Several police chiefs said they would review studies about the technology but there did not appear to be any evidence that would lead them to bar use of the stun guns.

"What I know of right now, I would not be opposed to getting them," East Bridgewater Police Chief John L. Silva Jr. said. "I don't think there is anything on the table that puts up a red flag to me."

Abington police Chief David Majenski said police departments will weigh the pluses and minuses of the technology before buying.

"There are liability issues with everything," Majenski said. "At this point, we are going to sit back and wait for others to use their expertise, to see what product is the best and the most effective."

Other departments are also taking a wait-and-see attitude.

"We have limited experience in the technology," Bridgewater Sgt. Christopher Delmonte said. "It sounds good, but let's see if it works."

Hanover Police Chief Paul Hayes said he plans to send one of his firearms instructors for training on the Taser — then wait to see what type of funding for the weapon may be available.

"We may see if any homeland security funding is available to help us," he said.

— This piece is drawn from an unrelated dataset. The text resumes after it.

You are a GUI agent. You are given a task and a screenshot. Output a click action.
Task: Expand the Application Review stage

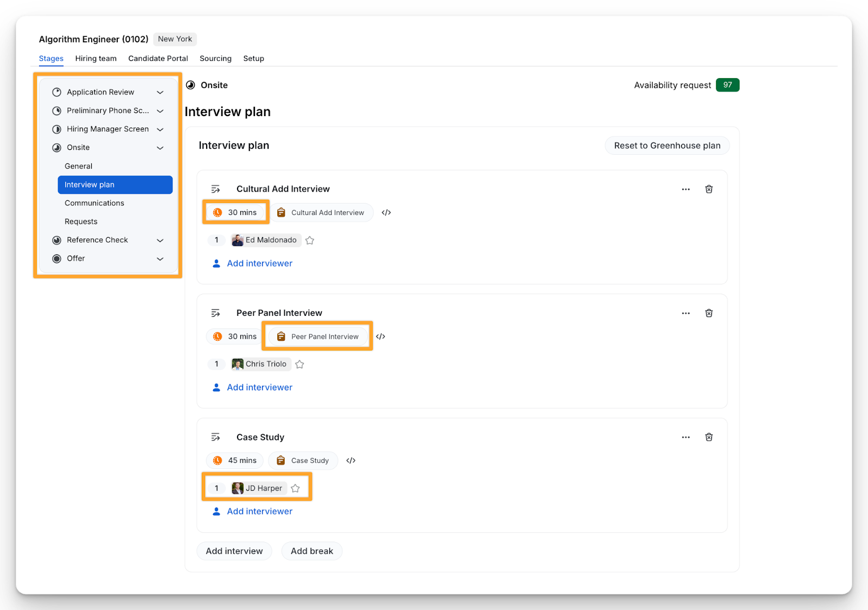click(x=160, y=92)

Brockton Police Chief Paul Studenski said he has no plans yet to buy the weapons.

"We are going to take it very slow," he said. "We are watching everybody who uses them and what they do. It is a big investment."

Whitman Deputy Police Chief Raymond Nelson said departments are scrutinized closely on funding and it may be tough for some to get the money to buy stun guns.

"Once we had the finance committee ask us why we needed bullets," he said


----------



## masstoazcop (Dec 3, 2003)

Once we had the finance committee ask us why we needed bullets," 

Thats scary, whats next, why do we need police and fire?


----------



## mpd61 (Aug 7, 2002)

Tasers are probably going to end up being more trouble than they're worth. I firmly believe they should be available, just not carried by everybody on their duty belt.
:-k


----------